I say at the “end of the race” and not at the bell, because in today’s game, we see odds change as fields turn for home and not when the mutuel bell sounds.  While the mutuel bell literally locks all tote machines on and off track, electronic money is still in the state of transfer and thus the reason we see odds change so late in the running of the race.


Getting back to the track programs with their morning lines, understand that they are created by a track employee who is paid by the track to keep track management happy while at the same time coaxing the public to bet as much money as possible each and every race.


So how does a race track employee accomplish this?


Real simple! 


How often have we seen a lopsided race where the eventual odds-on race winner was offered a morning line of 8-5 by the track linesmaker, when any blind moron could see that the horse would never in a hundred million years go off at more than 3-5?


Did someone say too often? 


You’re right, but don’t blame the track’s linesmaker.  He’s only doing the job that he’s instructed to do thru actual words or implication upon his hiring.  Were he to attach too many 3-5, 4-5, even money and 6-5 horses in any day’s card, daily track handle would fall. 


In today’s game, even Joe Six-Pack knows the fallacy of chasing too many odd-on runners.  Joe’s reasoning comes down to “why bet when you can’t make any money”.  A bit crude for sure, but basically correct!


To further darken the picture of any track’s morning line, are the odds offered to non-favorites in most races.  Far too often I’ve seen horses offered morning lines of 7-2 or 4-1, when in actuality they should and would be given 8-1 or higher were the morning line created by an independent outside Ralph Nadar-like organization.  These manufactured numbers would at least be totally honest (accuracy aside), because the creators have no interest in the outcomes. 


The racetracks sure do!


In any given race, once the morning linesmaker gets past making his race favorite, he then has to create odds for the balance of that field.

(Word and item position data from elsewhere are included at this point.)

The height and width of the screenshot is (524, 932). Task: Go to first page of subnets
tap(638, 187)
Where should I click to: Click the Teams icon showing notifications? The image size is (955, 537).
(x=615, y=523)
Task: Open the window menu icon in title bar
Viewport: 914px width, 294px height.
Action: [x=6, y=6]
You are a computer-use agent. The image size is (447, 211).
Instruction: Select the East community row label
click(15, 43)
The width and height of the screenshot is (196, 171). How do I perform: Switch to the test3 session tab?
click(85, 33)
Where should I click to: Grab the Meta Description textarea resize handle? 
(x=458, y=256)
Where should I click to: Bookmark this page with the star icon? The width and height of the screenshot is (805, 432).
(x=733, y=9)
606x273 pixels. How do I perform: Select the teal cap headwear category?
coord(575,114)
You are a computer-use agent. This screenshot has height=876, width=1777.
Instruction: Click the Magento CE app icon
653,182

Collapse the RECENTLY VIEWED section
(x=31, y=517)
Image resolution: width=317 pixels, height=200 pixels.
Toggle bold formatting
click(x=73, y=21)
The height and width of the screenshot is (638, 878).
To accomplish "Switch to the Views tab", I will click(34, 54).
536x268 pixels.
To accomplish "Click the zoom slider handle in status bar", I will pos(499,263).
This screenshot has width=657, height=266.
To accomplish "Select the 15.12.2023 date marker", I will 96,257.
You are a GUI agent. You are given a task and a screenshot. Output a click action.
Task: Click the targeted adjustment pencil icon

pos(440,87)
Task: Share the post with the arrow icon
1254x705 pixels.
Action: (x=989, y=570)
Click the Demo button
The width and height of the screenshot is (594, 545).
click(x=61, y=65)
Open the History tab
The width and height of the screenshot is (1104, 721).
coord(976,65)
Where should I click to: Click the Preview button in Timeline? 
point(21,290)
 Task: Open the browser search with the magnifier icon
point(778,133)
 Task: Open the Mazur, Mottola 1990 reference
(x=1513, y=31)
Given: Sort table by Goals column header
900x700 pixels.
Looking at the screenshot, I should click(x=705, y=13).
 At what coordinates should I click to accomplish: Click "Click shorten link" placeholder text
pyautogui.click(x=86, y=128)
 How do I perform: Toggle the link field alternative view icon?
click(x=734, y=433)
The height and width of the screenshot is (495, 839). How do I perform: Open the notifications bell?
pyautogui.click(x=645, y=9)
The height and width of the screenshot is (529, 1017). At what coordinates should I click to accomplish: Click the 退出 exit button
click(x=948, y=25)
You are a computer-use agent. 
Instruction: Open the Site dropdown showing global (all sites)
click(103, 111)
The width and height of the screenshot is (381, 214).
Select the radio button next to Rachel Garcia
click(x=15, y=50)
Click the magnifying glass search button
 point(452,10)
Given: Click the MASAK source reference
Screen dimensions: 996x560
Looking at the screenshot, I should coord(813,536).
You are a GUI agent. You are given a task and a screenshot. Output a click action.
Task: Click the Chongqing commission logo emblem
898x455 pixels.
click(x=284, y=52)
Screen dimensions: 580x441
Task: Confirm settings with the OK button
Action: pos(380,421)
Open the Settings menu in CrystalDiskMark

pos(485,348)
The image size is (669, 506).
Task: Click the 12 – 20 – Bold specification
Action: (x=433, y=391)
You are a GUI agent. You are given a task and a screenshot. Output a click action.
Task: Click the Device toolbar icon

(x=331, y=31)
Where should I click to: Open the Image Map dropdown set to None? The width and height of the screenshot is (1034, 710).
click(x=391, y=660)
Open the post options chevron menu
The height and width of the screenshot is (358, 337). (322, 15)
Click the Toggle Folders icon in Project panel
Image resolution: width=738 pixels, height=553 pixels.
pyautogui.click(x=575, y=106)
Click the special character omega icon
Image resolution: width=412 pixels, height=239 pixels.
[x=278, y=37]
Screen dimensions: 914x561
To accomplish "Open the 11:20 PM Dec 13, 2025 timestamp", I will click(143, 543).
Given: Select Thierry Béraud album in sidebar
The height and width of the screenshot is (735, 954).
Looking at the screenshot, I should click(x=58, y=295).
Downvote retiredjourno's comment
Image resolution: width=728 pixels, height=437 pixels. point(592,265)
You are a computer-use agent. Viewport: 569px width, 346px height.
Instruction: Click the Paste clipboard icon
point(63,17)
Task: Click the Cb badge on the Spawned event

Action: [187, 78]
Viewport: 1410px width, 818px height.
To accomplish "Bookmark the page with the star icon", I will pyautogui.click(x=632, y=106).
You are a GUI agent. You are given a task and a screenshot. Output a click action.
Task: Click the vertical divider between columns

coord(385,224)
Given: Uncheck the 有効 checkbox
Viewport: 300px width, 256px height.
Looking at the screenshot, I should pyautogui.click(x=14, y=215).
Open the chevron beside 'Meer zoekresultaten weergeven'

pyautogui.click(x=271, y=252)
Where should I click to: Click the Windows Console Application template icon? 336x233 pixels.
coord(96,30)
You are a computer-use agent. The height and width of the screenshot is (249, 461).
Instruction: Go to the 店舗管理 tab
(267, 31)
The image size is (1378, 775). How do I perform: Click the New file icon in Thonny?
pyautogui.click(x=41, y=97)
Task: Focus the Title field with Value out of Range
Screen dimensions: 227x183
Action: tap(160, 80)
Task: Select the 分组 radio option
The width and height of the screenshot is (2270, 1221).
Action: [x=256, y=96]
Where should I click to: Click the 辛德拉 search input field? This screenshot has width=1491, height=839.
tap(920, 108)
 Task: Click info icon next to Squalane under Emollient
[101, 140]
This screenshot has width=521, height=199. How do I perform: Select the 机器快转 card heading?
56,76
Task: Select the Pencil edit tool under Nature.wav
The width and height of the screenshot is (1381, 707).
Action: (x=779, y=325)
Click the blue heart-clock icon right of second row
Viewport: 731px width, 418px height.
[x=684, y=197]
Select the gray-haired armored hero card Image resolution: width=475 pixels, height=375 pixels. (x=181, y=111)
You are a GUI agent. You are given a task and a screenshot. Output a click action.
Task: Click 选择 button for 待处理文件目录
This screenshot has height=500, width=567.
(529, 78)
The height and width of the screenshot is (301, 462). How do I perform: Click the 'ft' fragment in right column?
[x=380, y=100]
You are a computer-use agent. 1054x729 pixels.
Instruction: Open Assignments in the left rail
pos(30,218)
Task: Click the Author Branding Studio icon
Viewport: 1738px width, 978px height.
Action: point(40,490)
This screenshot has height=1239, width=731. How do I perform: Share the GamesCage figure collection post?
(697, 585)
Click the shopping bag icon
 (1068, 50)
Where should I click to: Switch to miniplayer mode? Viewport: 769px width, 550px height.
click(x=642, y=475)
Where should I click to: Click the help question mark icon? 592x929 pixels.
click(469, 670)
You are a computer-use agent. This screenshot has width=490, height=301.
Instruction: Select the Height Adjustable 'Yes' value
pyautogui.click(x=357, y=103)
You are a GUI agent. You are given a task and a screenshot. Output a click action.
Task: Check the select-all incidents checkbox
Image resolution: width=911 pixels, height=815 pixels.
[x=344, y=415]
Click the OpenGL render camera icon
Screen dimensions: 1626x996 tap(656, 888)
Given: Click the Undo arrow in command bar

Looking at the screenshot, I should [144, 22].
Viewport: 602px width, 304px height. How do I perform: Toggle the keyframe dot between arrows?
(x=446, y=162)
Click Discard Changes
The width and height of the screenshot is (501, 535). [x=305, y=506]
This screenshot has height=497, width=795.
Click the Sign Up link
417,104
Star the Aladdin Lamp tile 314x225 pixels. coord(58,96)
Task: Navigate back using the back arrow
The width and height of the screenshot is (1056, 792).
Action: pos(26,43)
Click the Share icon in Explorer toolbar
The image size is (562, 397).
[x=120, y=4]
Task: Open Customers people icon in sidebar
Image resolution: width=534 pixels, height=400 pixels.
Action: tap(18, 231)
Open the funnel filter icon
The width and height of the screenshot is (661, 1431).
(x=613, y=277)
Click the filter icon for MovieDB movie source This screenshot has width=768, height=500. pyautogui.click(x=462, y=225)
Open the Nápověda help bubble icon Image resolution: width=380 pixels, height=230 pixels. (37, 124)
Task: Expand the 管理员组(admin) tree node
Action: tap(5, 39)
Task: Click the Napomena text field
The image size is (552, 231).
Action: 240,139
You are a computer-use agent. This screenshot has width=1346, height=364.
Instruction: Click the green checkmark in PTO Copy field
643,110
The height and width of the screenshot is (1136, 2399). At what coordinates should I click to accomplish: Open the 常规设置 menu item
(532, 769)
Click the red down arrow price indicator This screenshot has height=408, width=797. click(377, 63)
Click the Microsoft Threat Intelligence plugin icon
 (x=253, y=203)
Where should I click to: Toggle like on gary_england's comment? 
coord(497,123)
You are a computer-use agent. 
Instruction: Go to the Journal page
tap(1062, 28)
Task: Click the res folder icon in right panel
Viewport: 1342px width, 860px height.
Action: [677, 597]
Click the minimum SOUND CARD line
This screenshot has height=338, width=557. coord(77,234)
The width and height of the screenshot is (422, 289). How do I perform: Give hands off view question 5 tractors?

Keeping in mind that he works for the track and all the implications that go along with that, it is to the track’s morning linesmaker advantage to create as much “doubt” as possible with the balance of the field.


Whudda he say?


Listen up.


If the track’s morning linesmaker had a short field of 6 horses and had installed the race favorite at 8-5, his next job is to create “doubt”.   He can do this by placing the remaining odds left on each of the other 5 horses as close to each other as possible. 


I realize that my example below might not add up 120 points or to whatever it is supposed to add up to, but bear with me for merely wishing to make a point.


In our hypothetical scenario, placing 3-1, 7-2, 4-1, 9-2, and 5-1 odds on the remaining 5 horses in that 6 horse field with the 8-5 favorite will make them all kinda look almost equal in ability.  If they’re almost equal in ability, then any one of them could finish second.


The morning linesmaker knows that 2 of the remaining 5 horses should be 10-1 and 15-1.  But by keeping the odds of all remaining 5 contenders closer together, he also knows that handle per race will always go up or at least be more than what it would be if his odds were more realistic.


This manufactured malpractice by the track employee almost forces exacta players to “spread” more money in every race by making them buy more combinations.  They buy more exacta combinations because they are influenced by the close-knit track program morning line odds.


Suddenly, they begin to question their own handicapping last night by mumbling to themselves “maybe that 9-2 or 5-1 shot can get there late in the drive.  I better buy a few savers and put them both under the favorite”!


Nearly all exacta players are guilty of this-------they simply buy too many tickets! 


And when they buy more tickets, the track just made 20% more of whatever they bet because the track’s linesmaker was successful in creating “doubt”. 


(And no, I don’t play exactas, trifectas, pick 3s, 4s, 6s, 8s, 9s or whatever.  Once in a blue moon, with the operative words being “blue moon”, I’ll bet a daily double, but beyond that, I don’t play exotics of any kind-----period!)


This brings us full circle.


We have absolutely no control over the odds in any race, so that part of the race is literally out of our control!